▶ [Task to complete]: Write out all the items below again, swapping "click(x,y)" for "tap(x,y)" and changing nothing else. Leave the pictures out.

▶ [Given entries]:
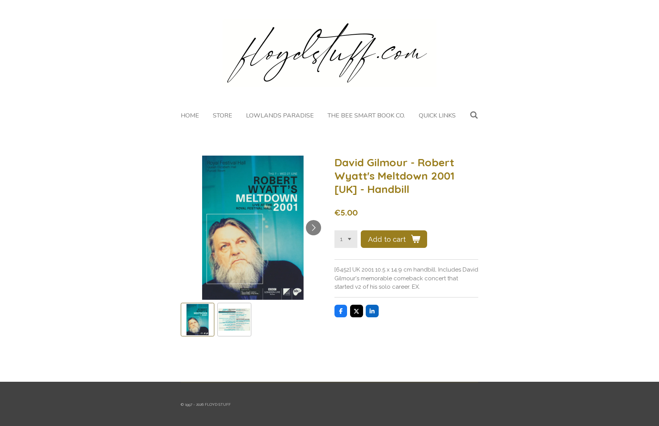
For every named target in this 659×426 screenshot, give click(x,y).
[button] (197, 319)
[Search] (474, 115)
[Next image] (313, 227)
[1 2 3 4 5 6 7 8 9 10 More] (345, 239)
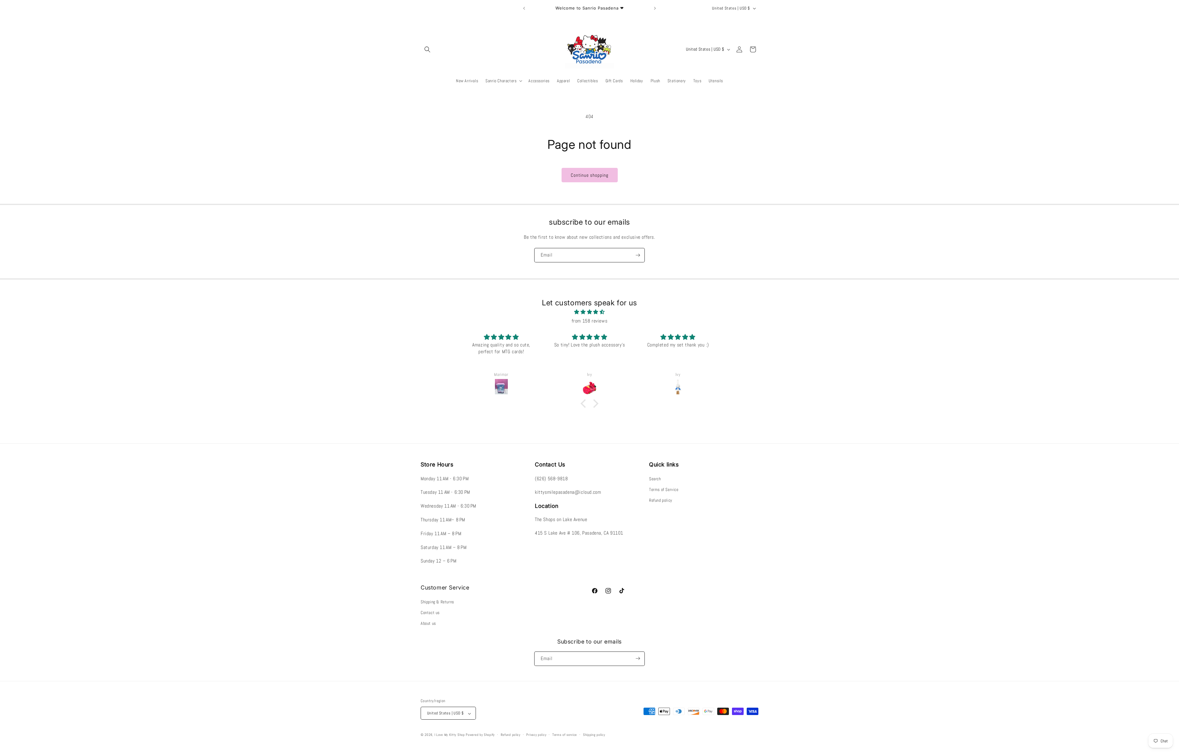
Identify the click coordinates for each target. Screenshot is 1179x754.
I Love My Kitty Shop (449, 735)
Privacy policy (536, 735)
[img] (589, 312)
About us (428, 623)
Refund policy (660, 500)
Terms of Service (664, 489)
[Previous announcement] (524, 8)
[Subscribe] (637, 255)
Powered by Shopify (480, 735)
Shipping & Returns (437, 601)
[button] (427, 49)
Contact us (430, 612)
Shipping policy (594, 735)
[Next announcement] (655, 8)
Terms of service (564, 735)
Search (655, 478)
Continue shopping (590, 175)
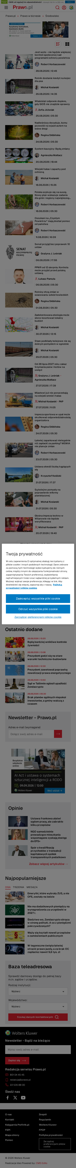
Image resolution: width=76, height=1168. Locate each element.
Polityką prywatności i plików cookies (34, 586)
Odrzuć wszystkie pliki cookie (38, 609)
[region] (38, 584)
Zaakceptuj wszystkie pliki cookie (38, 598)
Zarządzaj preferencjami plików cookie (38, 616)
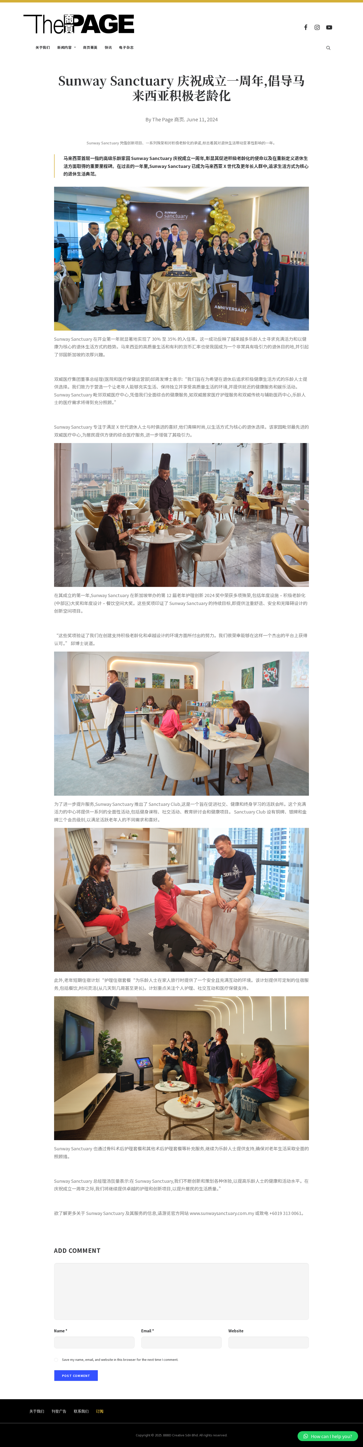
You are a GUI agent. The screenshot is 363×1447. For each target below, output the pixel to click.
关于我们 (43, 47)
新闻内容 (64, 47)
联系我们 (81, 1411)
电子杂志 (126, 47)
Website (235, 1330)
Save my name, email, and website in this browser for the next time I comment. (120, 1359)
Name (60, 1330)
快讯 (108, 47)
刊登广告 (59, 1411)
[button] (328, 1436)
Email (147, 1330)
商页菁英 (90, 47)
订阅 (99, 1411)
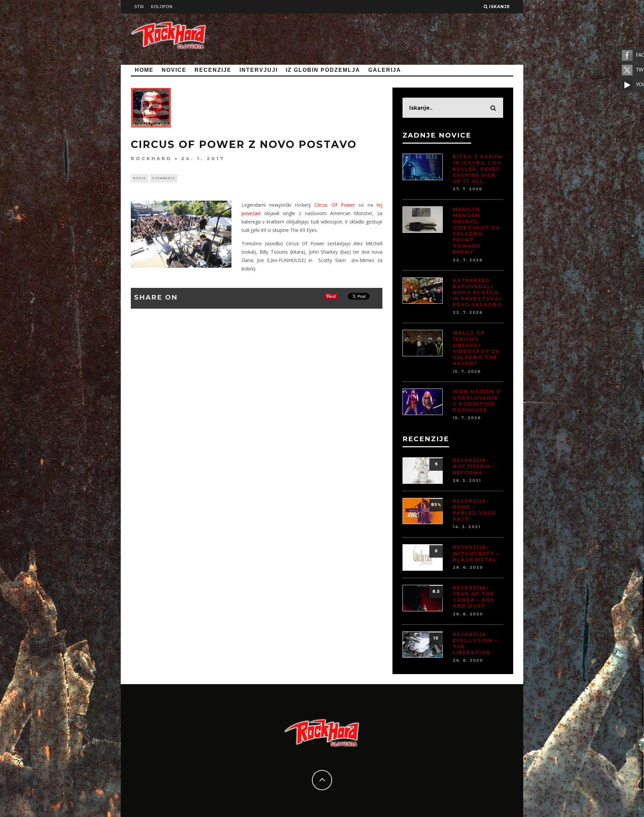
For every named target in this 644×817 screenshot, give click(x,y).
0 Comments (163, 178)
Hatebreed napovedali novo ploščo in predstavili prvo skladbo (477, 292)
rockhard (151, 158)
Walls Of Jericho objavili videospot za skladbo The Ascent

▶ [Result for this task]:
For every named target in this 659×426 screenshot, give tap(x,y).
[button] (197, 319)
[Search] (474, 115)
[Next image] (313, 227)
[1 2 3 4 5 6 7 8 9 10 More] (345, 239)
Identify the click coordinates for each target. Screenshot is 1179x754.
I Love My Kitty Shop (449, 735)
Privacy policy (536, 735)
[img] (589, 312)
About us (428, 623)
Refund policy (660, 500)
Terms of Service (664, 489)
[Previous announcement] (524, 8)
[Subscribe] (637, 255)
Powered by Shopify (480, 735)
Shipping & Returns (437, 601)
[button] (427, 49)
Contact us (430, 612)
Shipping policy (594, 735)
[Next announcement] (655, 8)
Terms of service (564, 735)
Search (655, 478)
Continue shopping (590, 175)
Image resolution: width=76, height=1168. Locate each element.
Polityką prywatności i plików cookies (34, 586)
Odrzuć wszystkie pliki cookie (38, 609)
[region] (38, 584)
Zaakceptuj wszystkie pliki cookie (38, 598)
Zarządzaj preferencjami plików cookie (38, 616)
You are a GUI agent. The screenshot is 363×1447. For each target below, output the pixel to click.
关于我们 (43, 47)
新闻内容 (64, 47)
联系我们 (81, 1411)
电子杂志 (126, 47)
Website (235, 1330)
Save my name, email, and website in this browser for the next time I comment. (120, 1359)
Name (60, 1330)
快讯 (108, 47)
刊登广告 (59, 1411)
[button] (328, 1436)
Email (147, 1330)
商页菁英 (90, 47)
订阅 (99, 1411)
For every named target in this 644×817 screenshot, give tap(x,y).
0 Comments (163, 178)
Hatebreed napovedali novo ploščo in predstavili prvo skladbo (477, 292)
rockhard (151, 158)
Walls Of Jericho objavili videospot za skladbo The Ascent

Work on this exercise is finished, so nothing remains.